It is one of the never-ending discussions among MMO veterans: the golden days of MMOing. The glory days of our youth when MMOs were green and so were we. When treasure was rare and special and punishment plentiful and quick. Today, we miss the hardship of the unknown, the unexplored mystery, the dependence on other people. Fond memories of our beginnings and the rose-tinted glasses of nostalgia keep the past locked firmly in our mind like a place of legend.
If only we could recreate the past. And why can’t we – are we the problem? The games? Our missing fellows? I have once concluded on this blog that the fairest answer to this question is probably “a bit of everything” but also, that there are only so many times that we can fully invest in a new MMO and commit to a new world and community. Witty strips such as “A decade of love and hate” by DLC or Arcade Rage’s “Gamer problems: Then and Now” make painfully obvious that MMOs haven’t objectively gotten worse; they’ve changed in some ways but also really stayed the same and they have certainly become more varied and accessible overall. None of this can explain our personal discontent. No, the answer lies elsewhere.
Chasing that which cannot be preserved
How many times over can you build a virtual life from scratch until it feels like a deja-vu and grind and the fatigue kicks in? How many social bonds can you possibly establish and maintain? I say no more than you could do in real life; there may be one big love for you during your life’s journey, or two or three. For most of us, that is the limit of our capabilities and time too only allows for so many iterations. It is the same with circles of friends or careers – the boldest among us will recreate themselves and their world a few times over during the course of their life but time and energy remain limiting factors.
It is our misconception that MMOs should somehow follow a different rule set. That something as profound and time consuming as virtual life, and WoW was that for many (just to name one possible MMO), should be repeatable over and over and never wane in its glory and impact. But how could that be? The best of things and the most meaningful must all eventually bow to finality.
Looking back, I can say that I’ve had three serious and longterm MMO experiences or “relationships” in my life between age 20 and 35. Maybe five titles altogether have really managed to consume me for a time and make me care about people I met. However every time, it got a bit more difficult; every time I’ve felt my energy resources, my ability to care and my patience for things like ingame appointments and wait times, deplete faster.

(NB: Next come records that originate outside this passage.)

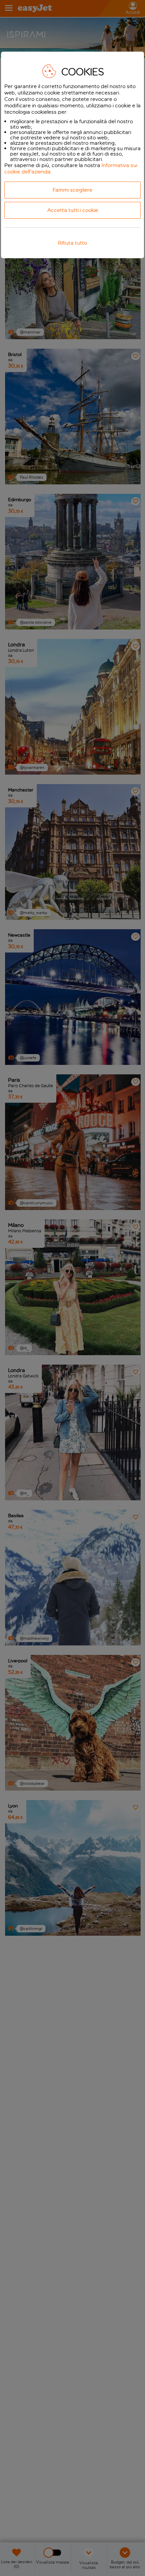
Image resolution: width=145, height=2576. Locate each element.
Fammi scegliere (72, 190)
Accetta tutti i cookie (72, 210)
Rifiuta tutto (72, 243)
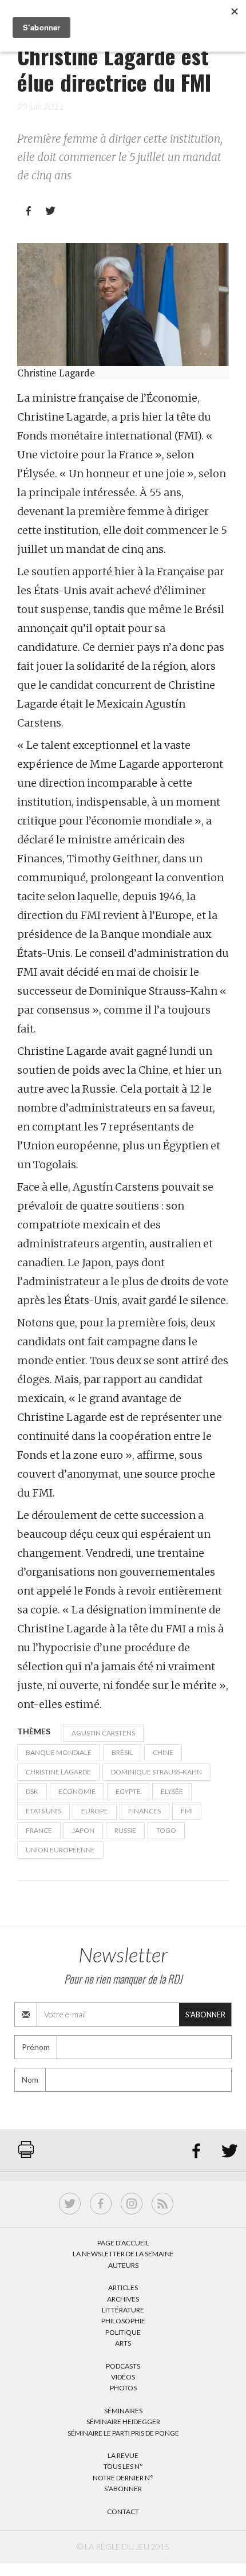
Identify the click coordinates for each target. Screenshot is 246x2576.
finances (144, 1811)
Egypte (128, 1791)
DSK (32, 1791)
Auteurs (123, 2265)
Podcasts (123, 2366)
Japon (83, 1830)
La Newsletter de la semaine (123, 2253)
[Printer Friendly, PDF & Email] (26, 2155)
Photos (123, 2387)
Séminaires (123, 2410)
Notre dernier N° (123, 2477)
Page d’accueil (123, 2243)
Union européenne (60, 1849)
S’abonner (123, 2488)
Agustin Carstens (103, 1733)
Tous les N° (123, 2466)
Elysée (172, 1791)
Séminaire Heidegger (123, 2421)
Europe (94, 1811)
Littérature (123, 2310)
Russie (125, 1830)
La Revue (123, 2455)
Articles (123, 2287)
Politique (123, 2332)
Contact (123, 2511)
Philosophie (123, 2320)
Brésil (122, 1752)
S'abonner (205, 2014)
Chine (163, 1752)
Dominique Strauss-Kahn (156, 1772)
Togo (166, 1830)
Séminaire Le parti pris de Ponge (123, 2433)
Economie (77, 1791)
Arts (123, 2343)
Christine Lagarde (58, 1772)
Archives (123, 2299)
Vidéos (123, 2377)
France (39, 1830)
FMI (187, 1811)
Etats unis (43, 1811)
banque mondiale (59, 1752)
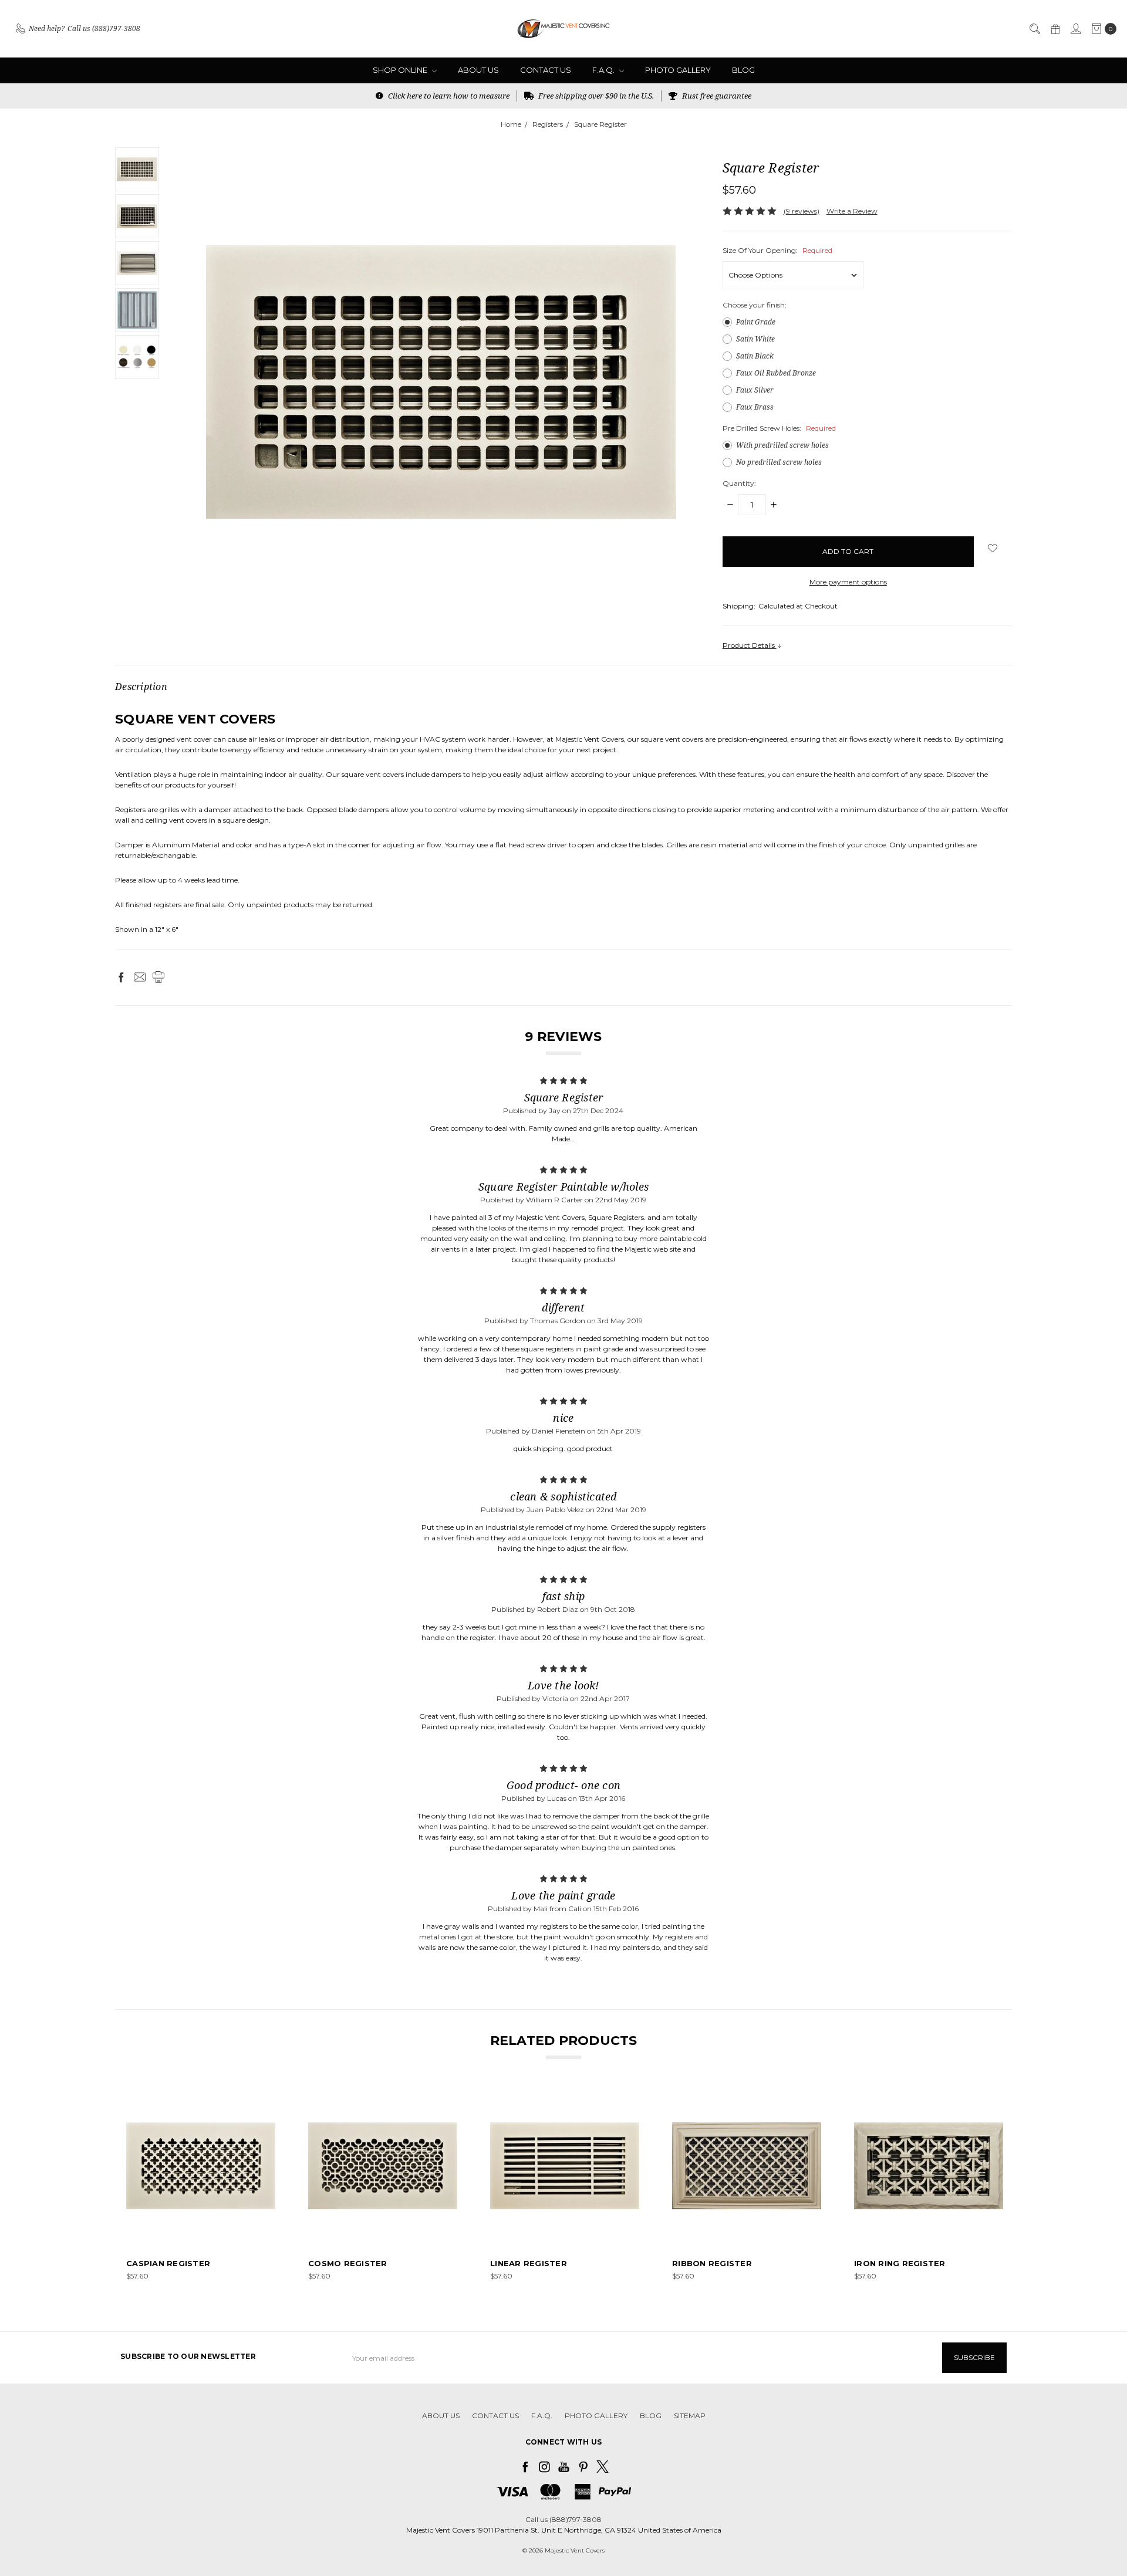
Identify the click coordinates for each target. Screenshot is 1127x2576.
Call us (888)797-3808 (563, 2519)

“I have done this before – I have been here. Yet it is not the same.”
We cannot recreate our MMO youth any more than we can go back to our teenage years or our twenties. With every decade added to our life, we become more experienced which means we become more critical and picky. The roads become downtrodden and the mysteries familiar. And we have limited resources both internally (energy) as well as externally (time). The games haven’t gotten worse or better, they’ve become different – but we are different, too. And longing for the good old, bad times is merely a product of our bewilderment that life, real and virtual, is constant progress and contradiction: some things change but they also largely stay the same.
That’s why we can love and hate the past all at once, feel relief over progress made but also miss our friends and treasure our memories. (MMO) Life is complex like that.